Niente più donne a spasso per la Francia socialista e le sue periferie a maggioranza musulmana. In un sobborgo di Lione, la giornalista di France 2 TV,  Caroline Sinz, intervista donne che vivono nelle comunità a maggioranza islamica, e qualcuna le confida, molto semplicemente: “Ho paura di uscire. Ormai indosso solo vestiti larghi e giro senza trucco per evitare di essere presa di mira”. Dai caffè alle strade, le donne stanno sparendo dalla circolazione.

E’ la paura a dettare i nuovi codici comportamentali, come spiega il reportage mandato in onda in Francia prima di Natale, che il ministro per gli Affari digitali ha giudicato un “intollerabile caso di discriminazione contro le donne”. Salvo poi aggiustare il tiro spiegando che non si tratta in alcun modo di questioni religiose. Quello del ministro Lemaire è l’ennesimo caso in cui si finge di non vedere la radice del problema e ci si rifiuta di affrontare il crescente pericolo della islamizzazione.  

Nel distretto di Seine-Saint-Denis, una zona abitata da oltre 600mila musulmani (su una popolazione di 1,4 milioni di persone), le donne tendono a rintanarsi in casa, incapaci di ‘integrarsi’ nella società islamica parallela.
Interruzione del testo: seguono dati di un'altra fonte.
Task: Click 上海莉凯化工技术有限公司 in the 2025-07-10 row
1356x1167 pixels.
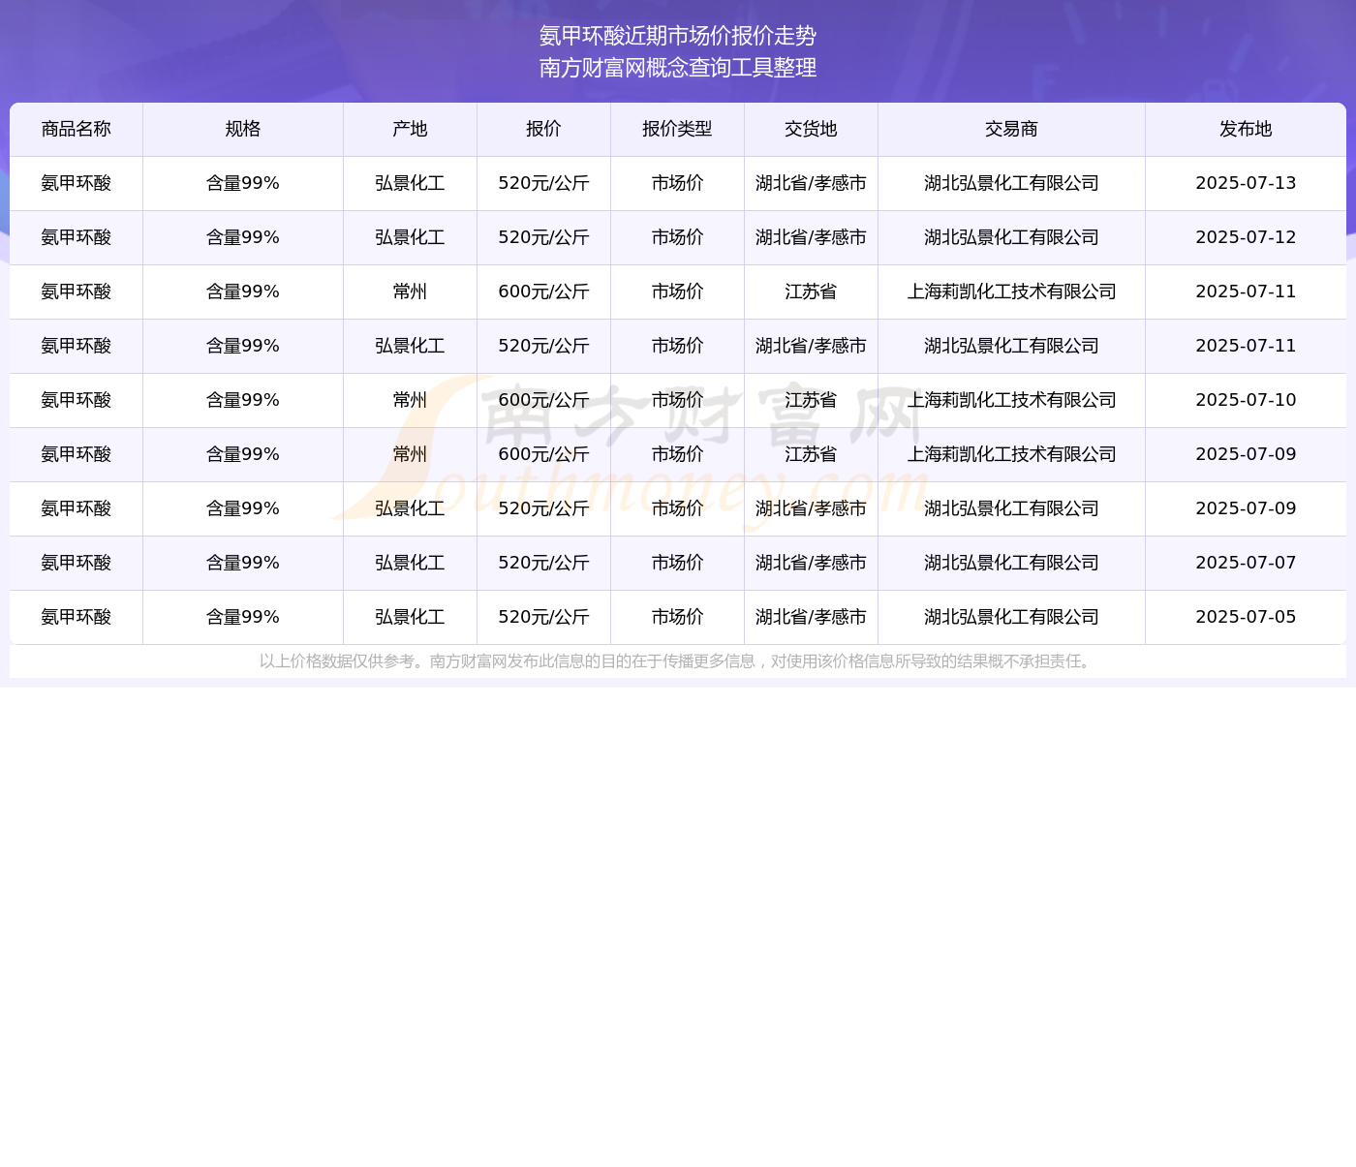Action: [x=1011, y=401]
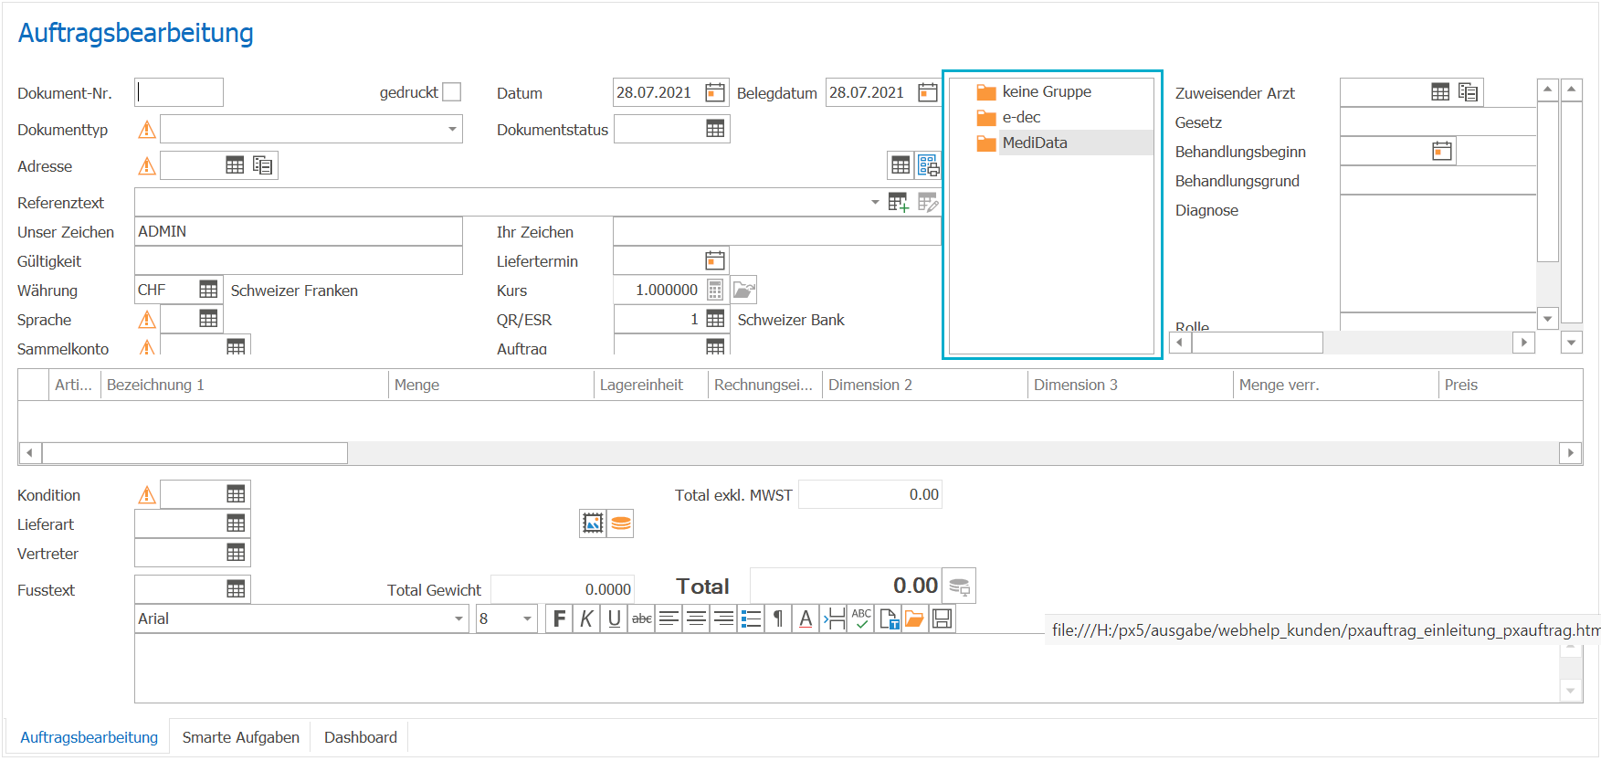The width and height of the screenshot is (1601, 761).
Task: Click the spell check ABC icon
Action: tap(861, 618)
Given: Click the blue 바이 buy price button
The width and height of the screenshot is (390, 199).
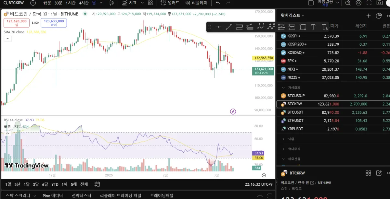Looking at the screenshot, I should [54, 23].
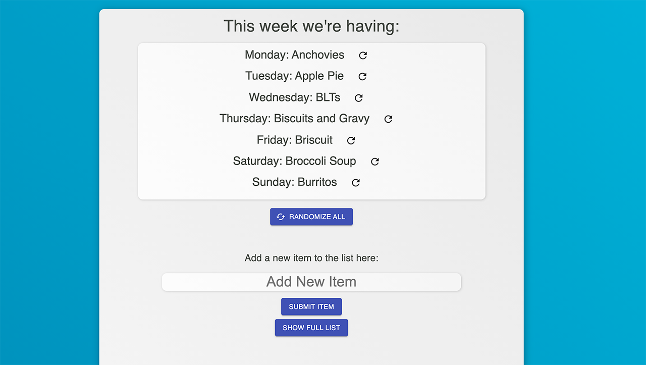Click the "Sunday: Burritos" entry text

tap(294, 182)
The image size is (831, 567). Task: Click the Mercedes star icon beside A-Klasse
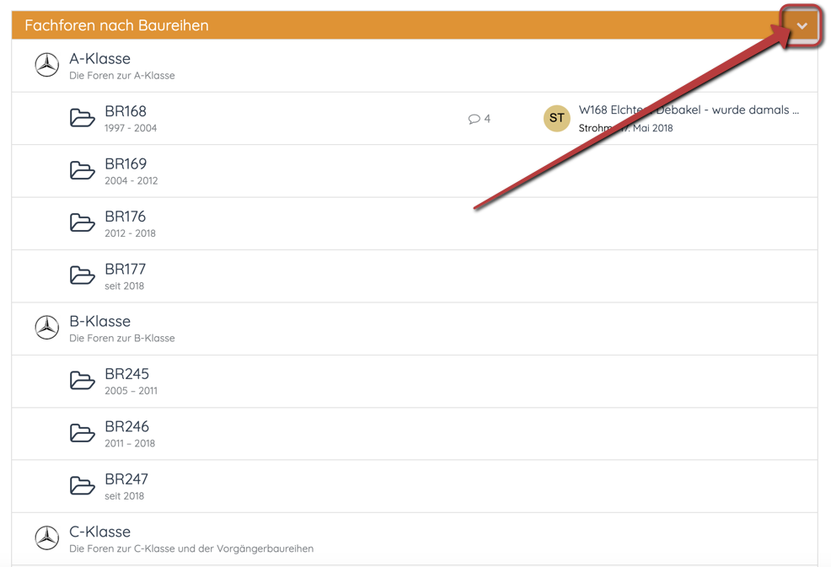click(47, 65)
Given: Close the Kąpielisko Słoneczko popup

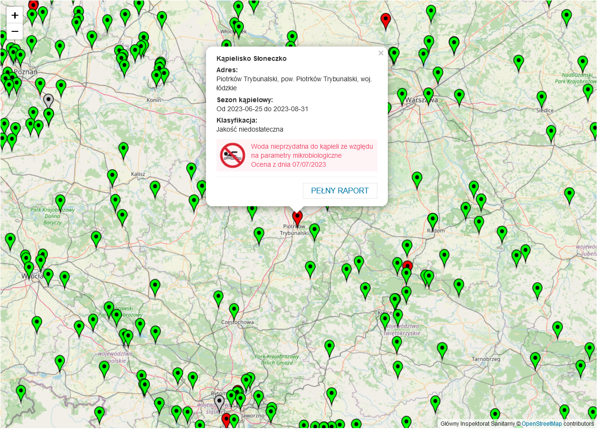Looking at the screenshot, I should pos(381,53).
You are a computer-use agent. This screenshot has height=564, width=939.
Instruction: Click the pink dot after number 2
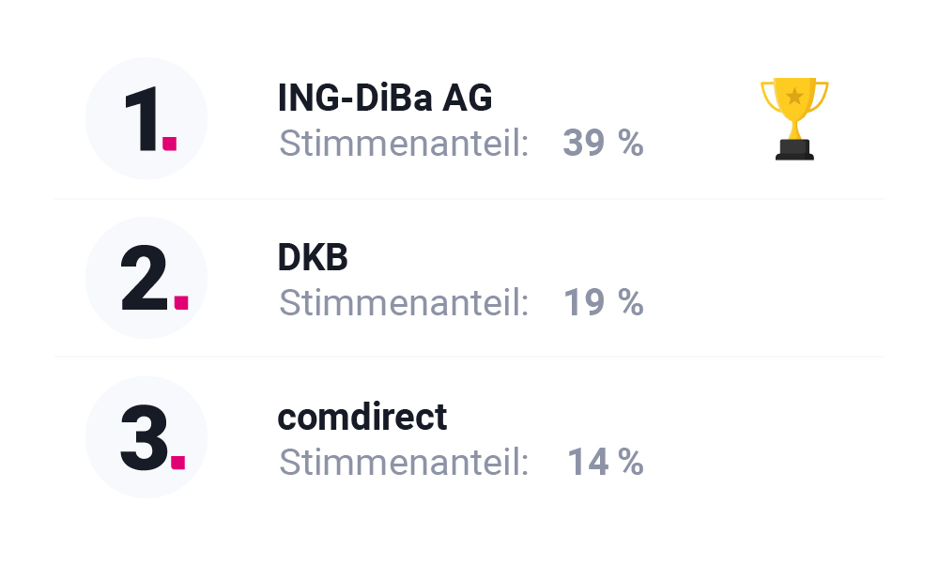click(181, 302)
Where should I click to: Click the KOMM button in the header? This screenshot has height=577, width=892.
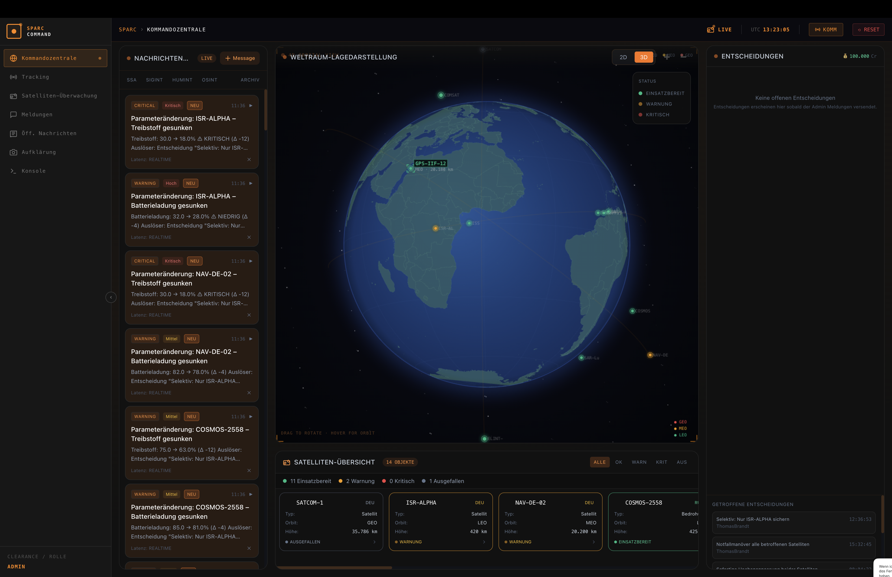tap(826, 30)
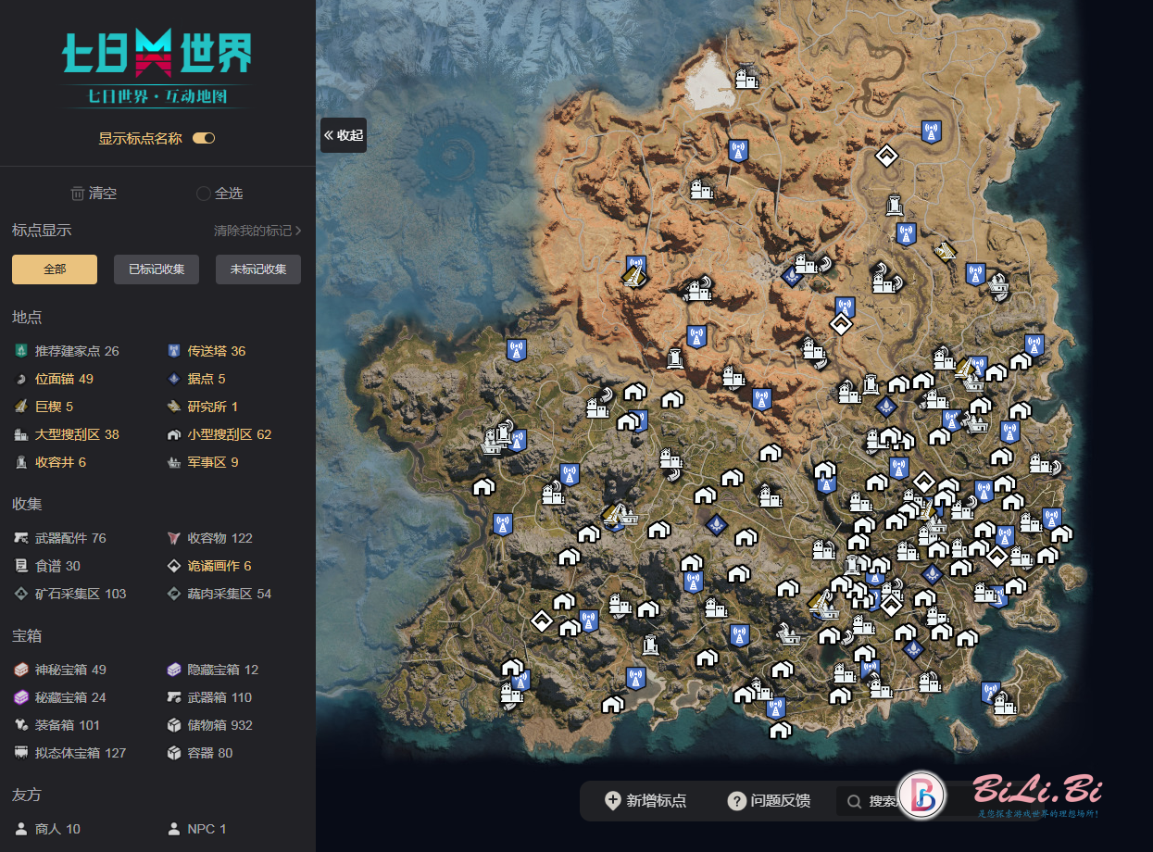Toggle 推荐建家点 26 category filter

[x=67, y=351]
Negli ultimi anni, l’islamizzazione di certi quartieri è stata alimentata dagli investimenti di stati come il Qatar, che hanno fatto fiorire nuove moschee un po’ ovunque. Ben 22 i miliardi di dollari impiegati nella diffusione dell’islam salafita e della sharia, la legge coranica, che parla chiaro sul ruolo della donna nell’islam.

Se non puoi neanche uscire di casa senza il permesso di tuo marito, è ovvio che poi interi quartieri europei somigliano sempre di più all’Arabia Saudita. Ma i finanziamenti a pioggia che arrivano dagli Stati del Golfo, in realtà, possono sorprendere soltanto quelle élites politiche e culturali a cui dà prurito parlare di “scontro di civiltà”. La subordinazione della donna a una società patriarcale, l’umiliazione continua, l’applicazione di un “diritto parallelo” a quello vigente nei Paesi occidentali, va avanti da decenni in tanti Paesi europei, e tutto questo è avvenuto proprio sotto il naso di quei politici schierati per i diritti della donna, ma che hanno scelto di abbassare lo sguardo davanti all’islamizzazione. 

Nel 2002 Samira Bellil (nella foto) ha raccontato la sua adolescenza nei sobborghi francesi, nell’autobiografia Dans l’enfer des tournantes (titolo inglese To Hell and Back, “All’inferno e ritorno”). “Dal momento in cui una ragazza esce di casa, i giovani musulmani credono di avere il diritto di giudicarla e aggredirla”. Lei stessa è stata violentata perché “ogni ragazza che fuma, si trucca o indossa certi vestiti è una puttana”. E va punita. A distanza di anni dallo scioccante libro della Bellil sulle periferie parigine, la situazione sembra peggiorata. Il numero di matrimoni forzati o combinati è in crescita, insieme alla diffusione della poligamia e al numero delle donne costrette ad abbandonare la scuola. E cosa fanno i ministri francesi? Si fingono sorpresi – ma non troppo indignati! – se le donne sottoposte a tutto questo poi spariscono dalle strade. “Liberté, égalité, fraternité” , benvenuti in Francia.